Hay que transformar a la Liga Municipal Dominicana

La Liga Municipal Dominicana, institución gubernamental, de carácter descentralizada, creada mediante la Ley 49, de fecha 23 de diciembre de 1938, surgida en el marco de la dictadura de Trujillo, vuelve a ser un hecho político y social de discusión.  Cada 4 años, agentes de los partidos políticos discuten, debaten, se la buscan, negocian a ”quién le toca” la Liga Municipal Dominicana. No obstante, no se observan preocupaciones, propuestas, proyecciones, perspectivas y  preguntas sobre qué hacer para que funcione adecuadamente.

Hace décadas se viene demandando la transformación institucional de la Liga Municipal Dominicana. Esto no ha sido posible. No existen indicadores y resultados que así lo revelen.

El próximo 26 de enero 2016 se reúnen los alcaldes del país a seleccionar el nuevo secretario general. Algo atípico surgiría: autoridades municipales salientes el 16 de agosto 2016 elegirían autoridades entrantes el 26 de enero 2017. Lo ideal sería que la elección la hicieran las futuras autoridades municipales, que se juramentaría para el periodo 2016-2020. Dentro de ese ideal, considerar que en el ínterin de 12 meses (26 enero 2015-26 enero 2016), que pasarían para la selección de las nuevas autoridades, el Ministerio de Administración Pública (MAP) realice una evaluación de desempeño del personal y de la nómina de personal fijo y del pull de asesores, muchos de estos últimos miembros de los partidos políticos. Que el Ministerio de Economía, Planificación y Desarrollo (MEPyD) aporte soporte técnico para el diseño de su Plan Estratégico e integrar parte del presupuesto en el desarrollo de plan de Cohesión Territorial, y la Comisión Presidencial para la Reforma Municipal impulse la transformación de la LMD, mediante ley, en Instituto de Formación y Desarrollo Municipal.

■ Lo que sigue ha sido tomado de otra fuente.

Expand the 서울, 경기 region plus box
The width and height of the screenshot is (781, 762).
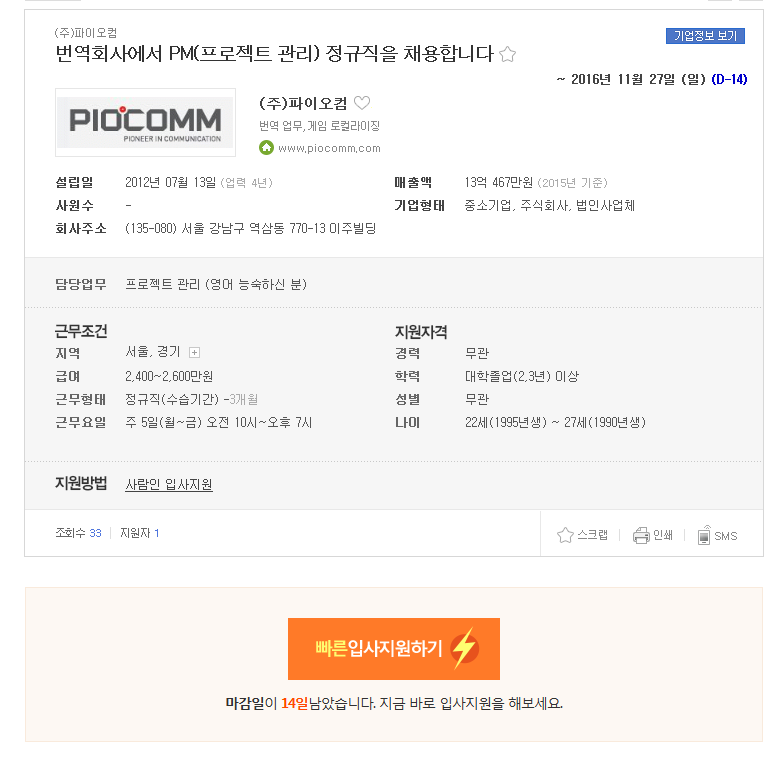195,353
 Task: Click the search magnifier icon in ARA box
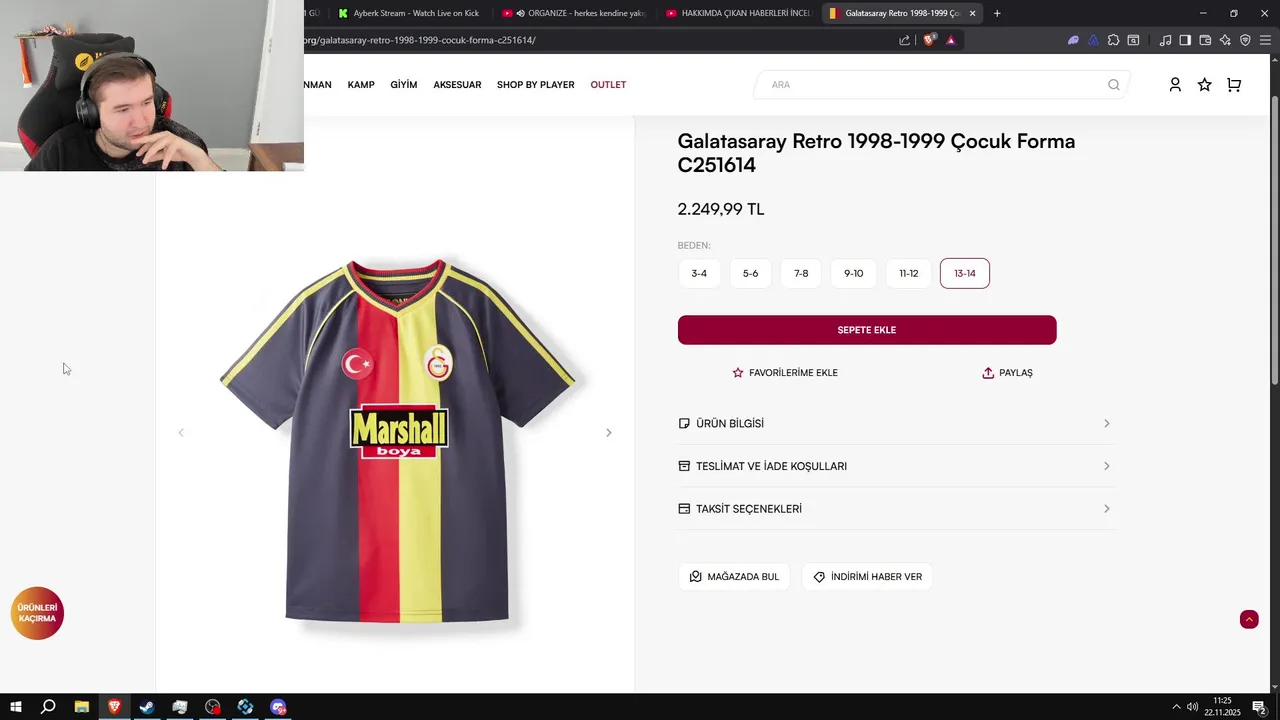coord(1113,85)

En el año 2012 ya habíamos escrito que la transformación de la Liga Municipal Dominicana estaría conectándose con una decisión arribada por la sociedad dominicana en la Cumbre por la Consolidación y Ampliación de la Gobernabilidad en el año 2009. En este escenario se decidió a unanimidad que la Liga sea convertida en el Instituto de Formación y Desarrollo Municipal, lo cual implicaría una estructura técnica-burocrática-profesionalizada y diferenciada del actual esquema. Una estructura que responda al modelo burocrático weberiano. También conduciría a la  definición de un presupuesto acorde con la demanda de asistencia técnica de los gobiernos locales o un presupuesto por programa, la concentración de apoyo técnico a los gobiernos locales o ayuntamientos con menor desarrollo institucional. Este modelo rompería de manera radical con la visión clientelista y patrimonialista con que se administra desde hace décadas.

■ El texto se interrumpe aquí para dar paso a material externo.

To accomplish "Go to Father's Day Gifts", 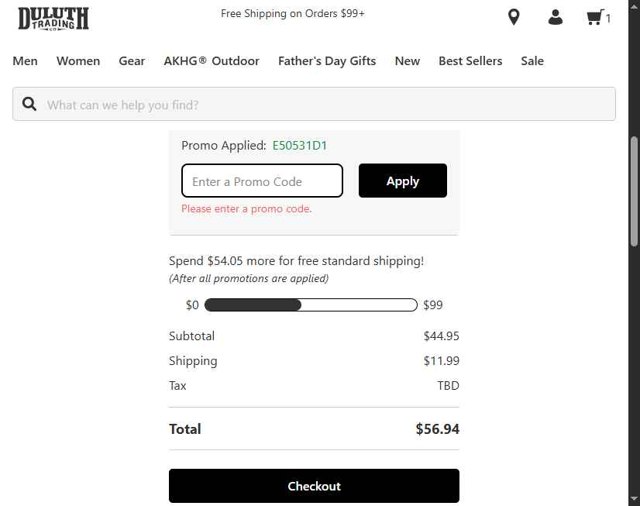I will tap(327, 61).
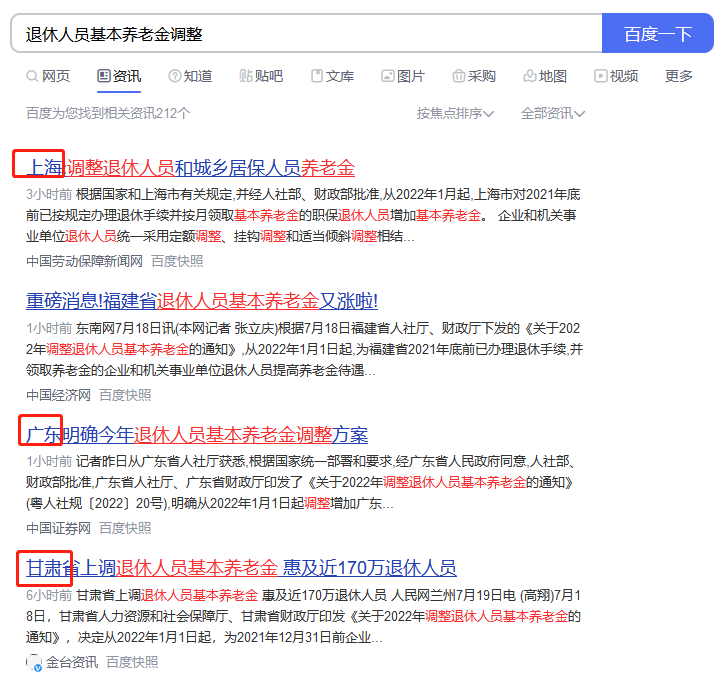Click the 视频 play icon

[601, 76]
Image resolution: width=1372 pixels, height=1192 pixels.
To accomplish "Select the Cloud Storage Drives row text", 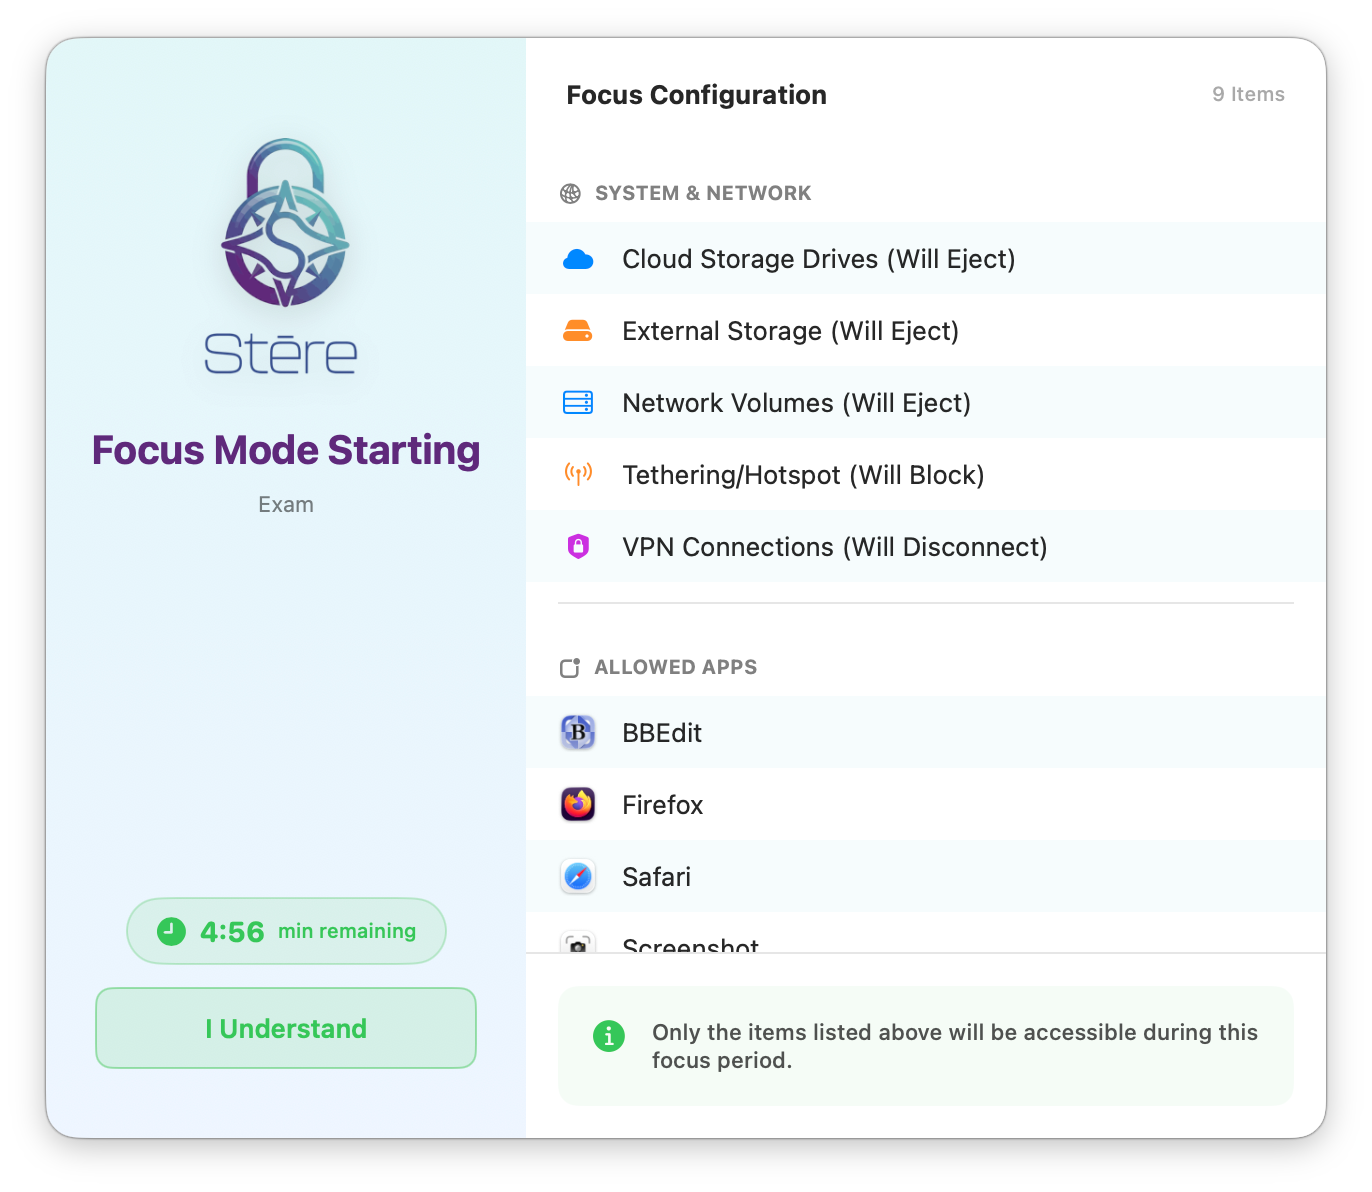I will pyautogui.click(x=819, y=259).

Desde el año 2007 hasta el año 2015 la Liga Municipal Dominicana ha recibido aproximadamente 7 mil 300 millones de pesos. Ha de suponerse que con semejante cantidad de fondos pudieron alcanzarse o cumplirse con objetivos y resultados en la línea de la consolidación institucional de los ayuntamientos dominicanos y de la propia Liga. Con semejante cantidad de fondos los gobiernos locales de las provincias fronterizas podrían hacer una gran contribución a la disminución de la pobreza. Los municipios más pobres y ubicados en territorios con vocación turísticos serían fortalecidos en políticas de generación de empleos útiles. El Ministerio de Economía, Planificación y Desarrollo (MEPyD), lo sabe y podría montar en torno a estos fondos planes que conduzcan con el cumplimiento de objetivos, metas y resultados de la Ley 1-12 de Estrategia Nacional de Desarrollo.

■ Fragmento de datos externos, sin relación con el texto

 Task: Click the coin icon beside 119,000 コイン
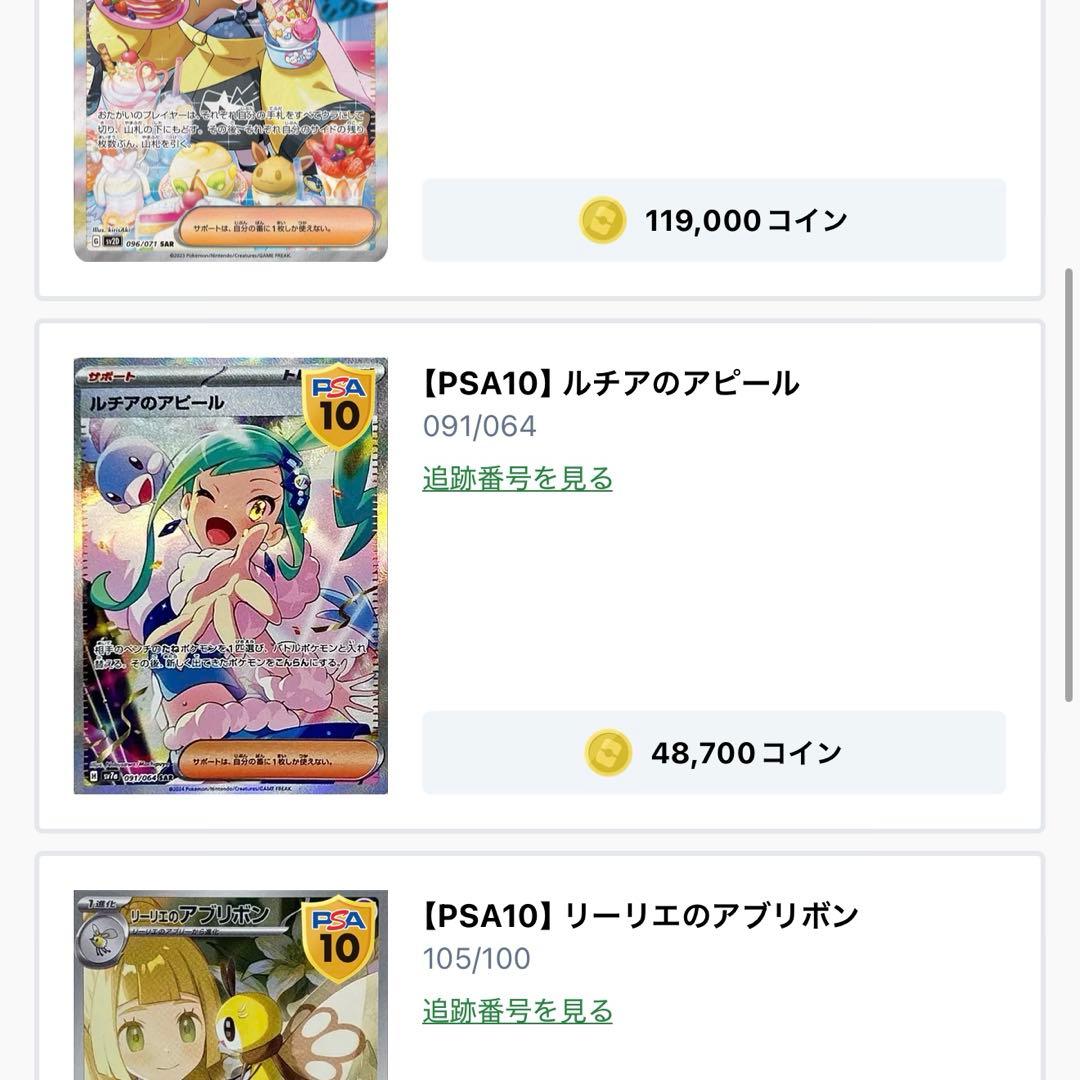tap(601, 219)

La Liga Municipal Dominicana, debe, está compelida, está obligada, está en el deber público, tiene la responsabilidad social de cumplir con su papel o rol de ley, que es: ofrecer la más amplia asistencia técnica en favor de los municipios del país a fin de que propendan a una más alta calidad de la vida entre sus pobladores, al mejor ordenamiento social y al bien común. En contrario seguirá perdiendo  legitimidad y justificación de su existencia ante los contribuyentes que pagan su presupuesto.